## Objective
Reproduce every line from the one containing "You are a computer-use agent. The" through the one containing "I will pos(43,45).", both included, in full. Add -53 to each coordinate number in the answers.

## Stored entries from a collection
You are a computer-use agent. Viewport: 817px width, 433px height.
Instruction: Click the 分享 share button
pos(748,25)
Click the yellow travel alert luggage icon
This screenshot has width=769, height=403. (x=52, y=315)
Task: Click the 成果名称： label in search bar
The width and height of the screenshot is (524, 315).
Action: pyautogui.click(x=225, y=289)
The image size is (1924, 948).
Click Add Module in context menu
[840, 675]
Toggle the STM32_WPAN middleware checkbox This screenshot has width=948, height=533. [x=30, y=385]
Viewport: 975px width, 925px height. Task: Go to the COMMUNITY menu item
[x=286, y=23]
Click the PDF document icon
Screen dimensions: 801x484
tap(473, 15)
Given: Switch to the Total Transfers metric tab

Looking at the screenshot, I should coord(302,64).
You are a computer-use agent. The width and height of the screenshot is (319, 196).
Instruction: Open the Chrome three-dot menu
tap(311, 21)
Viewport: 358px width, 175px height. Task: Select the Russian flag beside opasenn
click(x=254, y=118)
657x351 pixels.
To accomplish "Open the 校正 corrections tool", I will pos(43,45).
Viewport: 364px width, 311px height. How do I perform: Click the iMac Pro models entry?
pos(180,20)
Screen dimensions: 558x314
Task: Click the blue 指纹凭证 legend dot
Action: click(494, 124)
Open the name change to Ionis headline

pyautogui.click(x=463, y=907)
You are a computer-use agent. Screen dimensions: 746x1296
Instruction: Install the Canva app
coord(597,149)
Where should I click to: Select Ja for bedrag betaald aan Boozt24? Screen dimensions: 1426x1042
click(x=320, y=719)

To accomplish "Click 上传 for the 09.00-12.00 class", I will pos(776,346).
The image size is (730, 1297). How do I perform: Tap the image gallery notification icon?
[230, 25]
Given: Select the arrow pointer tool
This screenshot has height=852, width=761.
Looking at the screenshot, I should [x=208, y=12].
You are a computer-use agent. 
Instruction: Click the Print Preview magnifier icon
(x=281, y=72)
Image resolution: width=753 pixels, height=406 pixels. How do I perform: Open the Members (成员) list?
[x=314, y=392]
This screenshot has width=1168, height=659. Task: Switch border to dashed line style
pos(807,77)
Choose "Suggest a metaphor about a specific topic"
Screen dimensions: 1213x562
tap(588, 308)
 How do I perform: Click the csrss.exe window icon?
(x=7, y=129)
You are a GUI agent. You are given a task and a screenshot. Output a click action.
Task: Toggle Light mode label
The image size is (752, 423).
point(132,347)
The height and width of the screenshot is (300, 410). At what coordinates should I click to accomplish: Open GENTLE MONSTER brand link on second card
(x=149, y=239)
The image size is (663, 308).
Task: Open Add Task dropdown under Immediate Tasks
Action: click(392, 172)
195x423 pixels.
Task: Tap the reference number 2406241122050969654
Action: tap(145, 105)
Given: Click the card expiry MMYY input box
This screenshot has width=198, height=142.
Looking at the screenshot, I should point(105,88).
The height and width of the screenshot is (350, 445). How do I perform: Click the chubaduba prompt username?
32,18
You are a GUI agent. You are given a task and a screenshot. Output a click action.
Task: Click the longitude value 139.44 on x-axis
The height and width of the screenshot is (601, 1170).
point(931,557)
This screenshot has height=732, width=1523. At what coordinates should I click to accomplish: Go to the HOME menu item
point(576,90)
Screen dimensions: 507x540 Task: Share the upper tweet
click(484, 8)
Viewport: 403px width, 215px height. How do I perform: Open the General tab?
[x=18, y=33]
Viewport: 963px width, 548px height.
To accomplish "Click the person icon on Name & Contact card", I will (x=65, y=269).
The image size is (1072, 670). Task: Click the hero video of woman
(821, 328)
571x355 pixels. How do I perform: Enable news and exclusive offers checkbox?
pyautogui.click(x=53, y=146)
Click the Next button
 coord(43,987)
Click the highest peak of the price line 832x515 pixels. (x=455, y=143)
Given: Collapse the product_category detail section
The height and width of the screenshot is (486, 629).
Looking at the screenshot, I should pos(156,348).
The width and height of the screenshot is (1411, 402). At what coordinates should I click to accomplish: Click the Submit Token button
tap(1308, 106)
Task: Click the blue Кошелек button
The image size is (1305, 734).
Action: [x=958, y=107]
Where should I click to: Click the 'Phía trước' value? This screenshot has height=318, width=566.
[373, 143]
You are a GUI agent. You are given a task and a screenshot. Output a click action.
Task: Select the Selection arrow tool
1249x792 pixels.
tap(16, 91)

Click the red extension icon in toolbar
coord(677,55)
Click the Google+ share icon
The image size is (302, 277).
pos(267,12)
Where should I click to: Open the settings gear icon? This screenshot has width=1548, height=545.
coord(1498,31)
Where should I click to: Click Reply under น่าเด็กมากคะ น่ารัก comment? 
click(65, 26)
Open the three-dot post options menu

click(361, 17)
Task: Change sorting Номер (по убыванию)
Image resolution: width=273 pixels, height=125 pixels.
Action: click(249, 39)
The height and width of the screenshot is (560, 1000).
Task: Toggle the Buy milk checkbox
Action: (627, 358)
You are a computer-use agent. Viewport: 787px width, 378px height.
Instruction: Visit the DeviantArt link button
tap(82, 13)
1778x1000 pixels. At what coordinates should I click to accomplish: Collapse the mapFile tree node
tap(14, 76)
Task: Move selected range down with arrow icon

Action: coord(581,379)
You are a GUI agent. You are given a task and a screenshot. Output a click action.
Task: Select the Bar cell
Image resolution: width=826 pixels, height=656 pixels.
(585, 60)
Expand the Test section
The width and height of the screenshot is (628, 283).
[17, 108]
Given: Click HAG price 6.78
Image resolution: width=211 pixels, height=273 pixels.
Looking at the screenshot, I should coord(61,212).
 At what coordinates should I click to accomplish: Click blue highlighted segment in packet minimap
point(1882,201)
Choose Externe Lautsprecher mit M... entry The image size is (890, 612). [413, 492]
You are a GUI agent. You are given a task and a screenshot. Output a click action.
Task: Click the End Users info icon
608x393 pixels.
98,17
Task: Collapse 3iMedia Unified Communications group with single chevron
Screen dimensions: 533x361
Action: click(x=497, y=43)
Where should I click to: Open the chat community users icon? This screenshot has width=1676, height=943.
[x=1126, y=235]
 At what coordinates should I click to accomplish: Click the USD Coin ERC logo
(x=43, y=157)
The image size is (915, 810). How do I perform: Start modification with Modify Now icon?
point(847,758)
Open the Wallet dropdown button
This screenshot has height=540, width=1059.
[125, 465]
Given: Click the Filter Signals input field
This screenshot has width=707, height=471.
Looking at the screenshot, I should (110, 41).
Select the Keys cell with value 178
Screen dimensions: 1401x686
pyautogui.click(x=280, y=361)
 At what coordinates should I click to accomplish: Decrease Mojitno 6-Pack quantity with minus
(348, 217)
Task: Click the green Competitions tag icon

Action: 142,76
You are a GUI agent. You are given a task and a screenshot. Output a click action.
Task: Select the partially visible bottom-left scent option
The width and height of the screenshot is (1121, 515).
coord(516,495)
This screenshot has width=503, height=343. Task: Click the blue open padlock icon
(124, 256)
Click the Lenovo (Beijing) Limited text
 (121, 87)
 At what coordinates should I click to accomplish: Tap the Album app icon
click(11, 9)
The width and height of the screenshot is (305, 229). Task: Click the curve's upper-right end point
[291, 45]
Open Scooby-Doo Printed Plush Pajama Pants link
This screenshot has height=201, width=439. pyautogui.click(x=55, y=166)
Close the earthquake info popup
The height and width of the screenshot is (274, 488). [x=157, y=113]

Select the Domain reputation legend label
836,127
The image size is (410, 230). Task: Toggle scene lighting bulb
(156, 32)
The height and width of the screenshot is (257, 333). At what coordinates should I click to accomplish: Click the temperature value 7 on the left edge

## The result
You are a computer-use agent. The width and height of the screenshot is (319, 196).
Instruction: Open the Chrome three-dot menu
tap(258, -32)
Viewport: 358px width, 175px height. Task: Select the Russian flag beside opasenn
click(x=201, y=65)
657x351 pixels.
To accomplish "Open the 校正 corrections tool", I will pos(-10,-8).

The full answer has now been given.